▶ Objective: Rewrite the records below, changing "Screen dimensions" to "Screen size" wherever it occurs and keeping every other character the same.

--- Begin Extracted information ---

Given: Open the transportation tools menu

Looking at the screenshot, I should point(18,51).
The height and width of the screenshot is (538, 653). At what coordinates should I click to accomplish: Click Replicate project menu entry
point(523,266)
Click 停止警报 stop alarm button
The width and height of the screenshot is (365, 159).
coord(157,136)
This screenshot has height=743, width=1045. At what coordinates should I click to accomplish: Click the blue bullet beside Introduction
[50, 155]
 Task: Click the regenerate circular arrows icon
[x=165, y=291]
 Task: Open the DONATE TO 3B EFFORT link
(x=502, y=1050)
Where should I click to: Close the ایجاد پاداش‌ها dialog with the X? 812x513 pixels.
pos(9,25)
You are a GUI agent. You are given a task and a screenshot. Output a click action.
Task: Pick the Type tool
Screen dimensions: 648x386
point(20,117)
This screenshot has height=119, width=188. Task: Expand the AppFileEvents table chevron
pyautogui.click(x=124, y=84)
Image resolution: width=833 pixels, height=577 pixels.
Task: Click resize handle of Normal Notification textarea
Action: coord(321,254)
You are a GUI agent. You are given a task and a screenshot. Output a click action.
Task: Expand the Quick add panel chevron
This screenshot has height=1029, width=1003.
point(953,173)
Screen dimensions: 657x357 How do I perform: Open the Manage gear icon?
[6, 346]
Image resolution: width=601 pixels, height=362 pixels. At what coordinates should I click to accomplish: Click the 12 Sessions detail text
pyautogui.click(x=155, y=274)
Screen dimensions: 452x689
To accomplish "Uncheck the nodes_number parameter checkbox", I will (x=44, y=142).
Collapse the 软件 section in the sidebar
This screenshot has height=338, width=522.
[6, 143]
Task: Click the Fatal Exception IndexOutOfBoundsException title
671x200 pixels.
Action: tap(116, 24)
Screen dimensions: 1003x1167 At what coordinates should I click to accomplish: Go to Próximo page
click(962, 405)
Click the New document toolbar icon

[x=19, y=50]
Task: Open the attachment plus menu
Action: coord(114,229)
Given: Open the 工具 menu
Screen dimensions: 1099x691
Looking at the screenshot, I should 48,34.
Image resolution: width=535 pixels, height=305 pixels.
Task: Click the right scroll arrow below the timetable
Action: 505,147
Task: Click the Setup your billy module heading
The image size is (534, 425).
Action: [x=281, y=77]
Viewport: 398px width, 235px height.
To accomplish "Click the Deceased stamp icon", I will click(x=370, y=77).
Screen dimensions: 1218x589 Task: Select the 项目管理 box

--- End Extracted information ---

▶ Reply:
Given: Open the transportation tools menu

Looking at the screenshot, I should point(18,51).
The height and width of the screenshot is (538, 653). At what coordinates should I click to accomplish: Click Replicate project menu entry
point(523,266)
Click 停止警报 stop alarm button
The width and height of the screenshot is (365, 159).
coord(157,136)
This screenshot has height=743, width=1045. At what coordinates should I click to accomplish: Click the blue bullet beside Introduction
[50, 155]
 Task: Click the regenerate circular arrows icon
[x=165, y=291]
 Task: Open the DONATE TO 3B EFFORT link
(x=502, y=1050)
Where should I click to: Close the ایجاد پاداش‌ها dialog with the X? 812x513 pixels.
pos(9,25)
You are a GUI agent. You are given a task and a screenshot. Output a click action.
Task: Pick the Type tool
Screen size: 648x386
point(20,117)
This screenshot has height=119, width=188. Task: Expand the AppFileEvents table chevron
pyautogui.click(x=124, y=84)
Image resolution: width=833 pixels, height=577 pixels.
Task: Click resize handle of Normal Notification textarea
Action: coord(321,254)
You are a GUI agent. You are given a task and a screenshot. Output a click action.
Task: Expand the Quick add panel chevron
This screenshot has height=1029, width=1003.
point(953,173)
Screen size: 657x357 How do I perform: Open the Manage gear icon?
[6, 346]
Image resolution: width=601 pixels, height=362 pixels. At what coordinates should I click to accomplish: Click the 12 Sessions detail text
pyautogui.click(x=155, y=274)
Screen size: 452x689
To accomplish "Uncheck the nodes_number parameter checkbox", I will (x=44, y=142).
Collapse the 软件 section in the sidebar
This screenshot has height=338, width=522.
[6, 143]
Task: Click the Fatal Exception IndexOutOfBoundsException title
671x200 pixels.
Action: tap(116, 24)
Screen size: 1003x1167 At what coordinates should I click to accomplish: Go to Próximo page
click(962, 405)
Click the New document toolbar icon

[x=19, y=50]
Task: Open the attachment plus menu
Action: coord(114,229)
Given: Open the 工具 menu
Screen size: 1099x691
Looking at the screenshot, I should 48,34.
Image resolution: width=535 pixels, height=305 pixels.
Task: Click the right scroll arrow below the timetable
Action: 505,147
Task: Click the Setup your billy module heading
The image size is (534, 425).
Action: [x=281, y=77]
Viewport: 398px width, 235px height.
To accomplish "Click the Deceased stamp icon", I will click(x=370, y=77).
Screen size: 1218x589 Task: Select the 项目管理 box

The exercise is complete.